▸ **To do**: Copy out every one of the entries below word for word, with no changes.

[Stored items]

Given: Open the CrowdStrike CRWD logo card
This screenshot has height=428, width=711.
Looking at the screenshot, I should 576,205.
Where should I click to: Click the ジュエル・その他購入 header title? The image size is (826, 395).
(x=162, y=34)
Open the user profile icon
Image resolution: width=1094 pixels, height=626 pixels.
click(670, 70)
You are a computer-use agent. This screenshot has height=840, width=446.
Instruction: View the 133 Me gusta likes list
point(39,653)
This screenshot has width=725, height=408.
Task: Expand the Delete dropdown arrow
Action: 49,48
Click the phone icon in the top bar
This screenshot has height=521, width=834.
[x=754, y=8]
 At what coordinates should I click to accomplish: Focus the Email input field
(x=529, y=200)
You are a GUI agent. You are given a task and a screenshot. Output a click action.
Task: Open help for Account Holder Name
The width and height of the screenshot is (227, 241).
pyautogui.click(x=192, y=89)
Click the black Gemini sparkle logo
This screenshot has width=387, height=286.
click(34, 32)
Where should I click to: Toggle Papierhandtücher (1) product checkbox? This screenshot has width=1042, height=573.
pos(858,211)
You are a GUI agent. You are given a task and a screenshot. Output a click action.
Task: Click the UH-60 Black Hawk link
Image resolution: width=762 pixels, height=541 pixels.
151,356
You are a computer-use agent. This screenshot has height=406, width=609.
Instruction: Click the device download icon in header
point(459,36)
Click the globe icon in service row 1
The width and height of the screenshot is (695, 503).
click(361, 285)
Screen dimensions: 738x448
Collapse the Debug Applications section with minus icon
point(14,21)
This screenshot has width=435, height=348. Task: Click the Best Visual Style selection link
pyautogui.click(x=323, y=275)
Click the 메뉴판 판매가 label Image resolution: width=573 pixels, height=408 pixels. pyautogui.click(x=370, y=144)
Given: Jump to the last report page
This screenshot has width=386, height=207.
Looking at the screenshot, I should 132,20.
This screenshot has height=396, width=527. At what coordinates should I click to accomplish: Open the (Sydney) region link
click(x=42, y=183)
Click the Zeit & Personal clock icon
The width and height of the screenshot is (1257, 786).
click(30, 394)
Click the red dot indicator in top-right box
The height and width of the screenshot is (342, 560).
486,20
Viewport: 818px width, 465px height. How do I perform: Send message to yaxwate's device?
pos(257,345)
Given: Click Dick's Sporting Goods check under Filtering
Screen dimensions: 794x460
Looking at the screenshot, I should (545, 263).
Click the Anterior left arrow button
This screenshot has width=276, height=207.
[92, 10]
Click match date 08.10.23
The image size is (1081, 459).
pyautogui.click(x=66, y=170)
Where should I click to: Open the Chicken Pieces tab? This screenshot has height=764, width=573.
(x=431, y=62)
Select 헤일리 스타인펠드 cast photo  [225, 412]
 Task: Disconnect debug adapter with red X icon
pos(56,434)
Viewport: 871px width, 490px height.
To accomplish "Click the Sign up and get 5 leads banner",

▸ **Reply**:
Given: Open the CrowdStrike CRWD logo card
This screenshot has height=428, width=711.
Looking at the screenshot, I should 576,205.
Where should I click to: Click the ジュエル・その他購入 header title? The image size is (826, 395).
(x=162, y=34)
Open the user profile icon
Image resolution: width=1094 pixels, height=626 pixels.
click(670, 70)
You are a computer-use agent. This screenshot has height=840, width=446.
Instruction: View the 133 Me gusta likes list
point(39,653)
This screenshot has width=725, height=408.
Task: Expand the Delete dropdown arrow
Action: 49,48
Click the phone icon in the top bar
This screenshot has height=521, width=834.
[x=754, y=8]
 At what coordinates should I click to accomplish: Focus the Email input field
(x=529, y=200)
You are a GUI agent. You are given a task and a screenshot. Output a click action.
Task: Open help for Account Holder Name
The width and height of the screenshot is (227, 241).
pyautogui.click(x=192, y=89)
Click the black Gemini sparkle logo
This screenshot has width=387, height=286.
click(34, 32)
Where should I click to: Toggle Papierhandtücher (1) product checkbox? This screenshot has width=1042, height=573.
pos(858,211)
You are a GUI agent. You are given a task and a screenshot. Output a click action.
Task: Click the UH-60 Black Hawk link
Image resolution: width=762 pixels, height=541 pixels.
151,356
You are a computer-use agent. This screenshot has height=406, width=609.
Instruction: Click the device download icon in header
point(459,36)
Click the globe icon in service row 1
The width and height of the screenshot is (695, 503).
click(361, 285)
Screen dimensions: 738x448
Collapse the Debug Applications section with minus icon
point(14,21)
This screenshot has width=435, height=348. Task: Click the Best Visual Style selection link
pyautogui.click(x=323, y=275)
Click the 메뉴판 판매가 label Image resolution: width=573 pixels, height=408 pixels. pyautogui.click(x=370, y=144)
Given: Jump to the last report page
This screenshot has width=386, height=207.
Looking at the screenshot, I should 132,20.
This screenshot has height=396, width=527. At what coordinates should I click to accomplish: Open the (Sydney) region link
click(x=42, y=183)
Click the Zeit & Personal clock icon
The width and height of the screenshot is (1257, 786).
click(30, 394)
Click the red dot indicator in top-right box
The height and width of the screenshot is (342, 560).
486,20
Viewport: 818px width, 465px height. How do I perform: Send message to yaxwate's device?
pos(257,345)
Given: Click Dick's Sporting Goods check under Filtering
Screen dimensions: 794x460
Looking at the screenshot, I should (545, 263).
Click the Anterior left arrow button
This screenshot has width=276, height=207.
[92, 10]
Click match date 08.10.23
The image size is (1081, 459).
pyautogui.click(x=66, y=170)
Where should I click to: Open the Chicken Pieces tab? This screenshot has height=764, width=573.
(x=431, y=62)
Select 헤일리 스타인펠드 cast photo  [225, 412]
 Task: Disconnect debug adapter with red X icon
pos(56,434)
Viewport: 871px width, 490px height.
To accomplish "Click the Sign up and get 5 leads banner",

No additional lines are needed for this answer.